The image is a culture of neurons that have been exposed to GDF10 and have grown more connections as a result. (Photo courtesy of UCLA)

The image is a culture of neurons that have been exposed to GDF10 and have grown more connections as a result. (Photo courtesy of UCLA)

Researchers have identified a particular molecule that they suggest may signal brain tissue to form new connections to compensate for damage and to undergo repair after a stroke.

This molecule, known as growth differentiation factor 10, or GDF10, previously had no known role in the adult brain, according to researchers at University of California Los Angeles (UCLA), who performed the study on brain tissue from mice, monkeys, and humans.

“The brain has a limited capacity for recovery after stroke,” says S. Thomas Carmichael, MD, PhD, the study’s senior author, in a media release from University of California – Los Angeles Health Sciences.

“Most stroke patients get better after their initial stroke, but few fully recover. If the signals that lead to this limited recovery after stroke can be identified and turned into a treatment, then it might be possible to enhance brain repair after stroke,” adds Carmichael, professor and vice chair for research and programs in the UCLA department of neurology.

The study appears in a recent edition of the journal Nature Neuroscience.

In the 5-year study, Carmichael and his research team began by determining which molecules become more prevalent in the brain during the recovery period after a stroke, and listing all of the genes that are up- or down-regulated.

According to Carmichael in the release, researchers believed that one of the molecules on the list could be a signal telling the brain to repair itself after a stroke, and they screened for the molecules that saw the biggest increase in the brain after stroke. After finding that GDF10 was a possible signal for brain repair, the team analyzed the molecule in a petri dish.

“We found that GDF10 induces new connections to form in the brain after stroke, and that this mediates the recovery of the ability to control bodily movement,” Carmichael states in the release.

Finally, the team identified all of the molecules that are turned on or off by GDF10 in brain cells after a stroke and compared the cells’ RNA to RNA in comparable cells during brain development and normal learning, and to RNA in the brain cells of people with other diseases.

They found that GDF10 regulates a unique collection of molecules that improves recovery after stroke, the release explains.

According to a media release from the National Institutes of Health, researchers also suggest that GDF10 may be important for functional recovery after stroke. The team treated mouse models of stroke with GDF10 and had the animals perform various motor tasks to test recovery. The results suggested that increasing levels of GDF10 were associated with significantly faster recovery after stroke. When the researchers blocked GDF10, the animals did not perform as well on the motor tasks, suggesting the repair mechanisms were impaired — and that the natural levels of GDF10 in the brain represent a signal for recovery.

The National Institute of Neurological Disorders and Stroke (NINDS), part of the National Institutes of Health, helped support the study, per the release.

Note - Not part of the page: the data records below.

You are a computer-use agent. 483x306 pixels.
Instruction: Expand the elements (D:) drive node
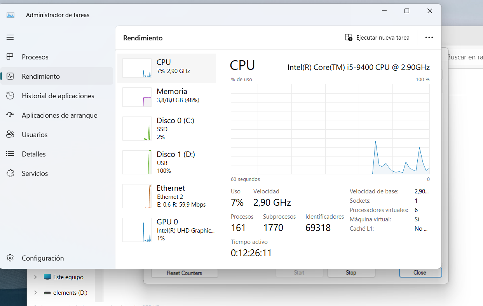coord(35,293)
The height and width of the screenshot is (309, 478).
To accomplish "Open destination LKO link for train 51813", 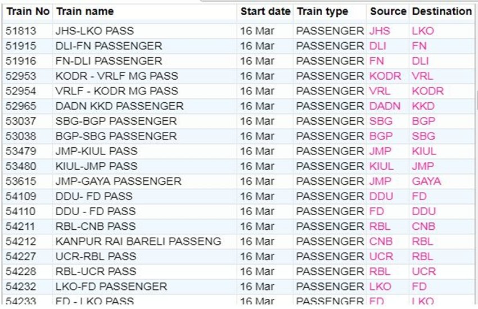I will click(x=423, y=31).
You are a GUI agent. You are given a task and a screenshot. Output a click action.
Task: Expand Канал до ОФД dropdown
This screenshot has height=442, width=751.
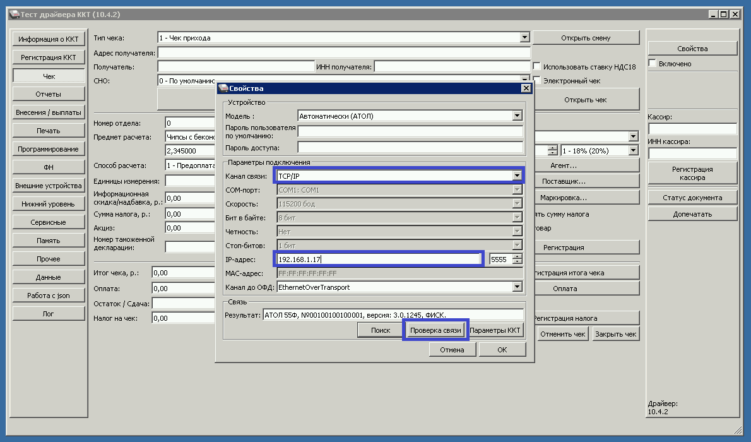coord(517,287)
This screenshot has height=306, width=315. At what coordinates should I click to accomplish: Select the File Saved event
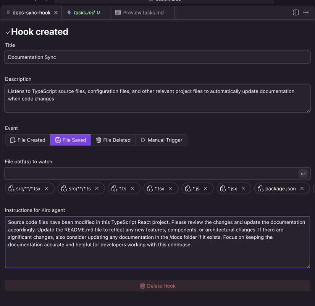tap(71, 140)
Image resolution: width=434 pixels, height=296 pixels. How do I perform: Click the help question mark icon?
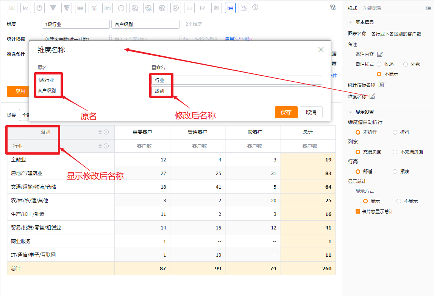pos(255,7)
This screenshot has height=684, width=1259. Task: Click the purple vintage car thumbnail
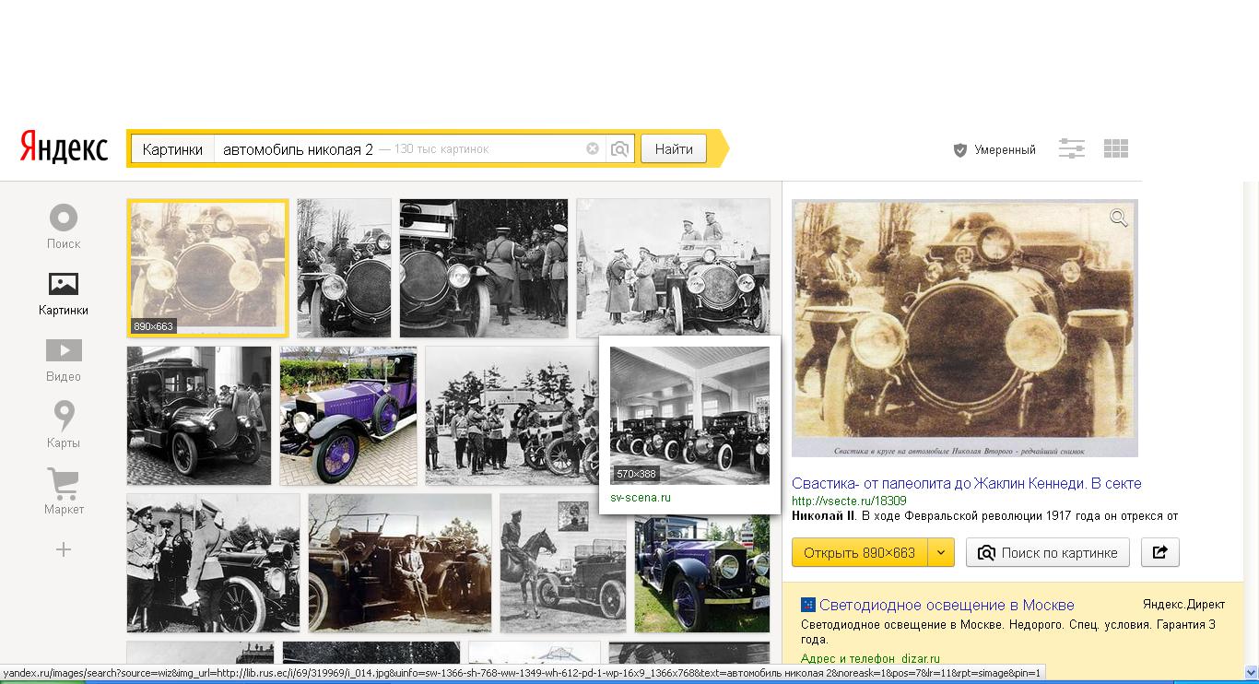point(348,416)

“The results indicated that GDF10 normally is responsible for the very limited process of the formation of new connections after stroke,” Carmichael explains in the release from UCLA.

“Delivering more GDF10 markedly enhances the formation of new connections and does so mostly in a specific brain circuit. The formation of connections in this circuit with GDF10 administration significantly enhanced recovery of limb control after stroke,” he adds.

[Source(s): University of California – Los Angeles Health Sciences, National Institutes of Health, Science Daily]